Terakhir, humaniora digital tidak hanya menggugat pendidikan tinggi hukum,
khususnya filsafat hukum. Ia ikut menggugat misi pendidikan tinggi secara keseluruhan.

Beliau kemudian memaparkan orasinya melalui sistematika penjelasan apa itu
Multisentrisme, lalu bagaimana Humaniora Digital sebagai salah satu isu besar dalam
era kontemporer dalam perjalanan filsafat, serta bagaimana kaitannya dengan filsafat
hukum masa depan dan masa depan filsafat hukum.

Perjalanan filsafat hukum tidak dapat dilepaskan dari perjalanan filsafat. Dan, sejak era kelahiran filsafat selalu ada pergeseran fokus wacana (sentrisme) filsafat itu, yang pada era kontemporer ini makin cenderung ke arah multisentris.

Humaniora digital dalam kaca mata disiplin hukum, adalah otomasi kegiatan intersubjektif manusia dalam mengkaji teks-teks hukum untuk memungkinkan penemuan terus-menerus makna normatif yang lebih memanusiawikan manusia.

Di penghujung orasinya, Prof. Shidarta memberikan bahan pertimbangan bagi
perguruan tinggi untuk dapat beradaptasi terhadap fenomena humaniora digital di
masa depan.

Pertama, karena kajian humaniora digital meniscayakan ekosistem akademik yang
baik, maka perlu ada gerakan terprogram dan konsisten untuk membangun ekosistem ini, seperti dialog-dialog inklusif di level monodisipliner sebelum beralih segera ke level multidisipliner, lalu meningkat lagi ke interdisipliner, dan terus membuka peluang ke transdisipliner.

Kedua, dalam konteks belajar mengajar di perguruan tinggi, hasil dari dialog-dialog
itu wajib ditransformasikan ke dalam berbagai sumber (resources) belajar dan
didistribusikan secar luas agar terbuka untuk diakses siapa saja.

Ketiga, dalam rangka mendekatkan perguruan tinggi ke masyarakat, perlu didorong
munculnya program-program yang lebih strategis berkenaan dengan humaniora
digital untuk kebutuhan komunitas pengemban hukum praktis dan masyarakat luas yang dikemas dengan pendekatan yang lebih praktis-pragmatis.

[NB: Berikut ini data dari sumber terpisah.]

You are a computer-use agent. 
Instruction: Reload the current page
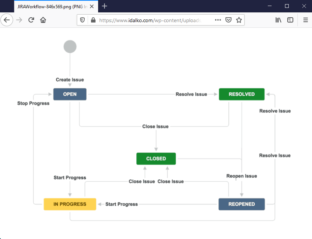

Prof. Sidharta merupakan Guru Besar Tetap yang ke enam belas yang dikukuhkan BINUS UNIVERSITY. Upacara Pengukuhan dilakukan pada Sidang Terbuka yang dipimpin oleh Ketua Senat dan Rektor BINUS UNIVERSITY, Prof. Dr. Ir. Harjanto Prabowo, M.M. serta dihadiri Dewan Guru Besar dan Guru Besar Tamu, Pimpinan BINA NUSANTARA, keluarga, dan tamu undangan.

Dua puluh delapan tahun adalah perjalanan karir akademis yang beliau lalui untuk
menjadi Guru Besar. Beliau memiliki latar belakang dan ahli dalam bidang Legal
Philosophy, Legal Theory, Legal Reasoning, Philosophy of Science, Legal Research
Method, Business Competition Law, dan Consumer Protection Law.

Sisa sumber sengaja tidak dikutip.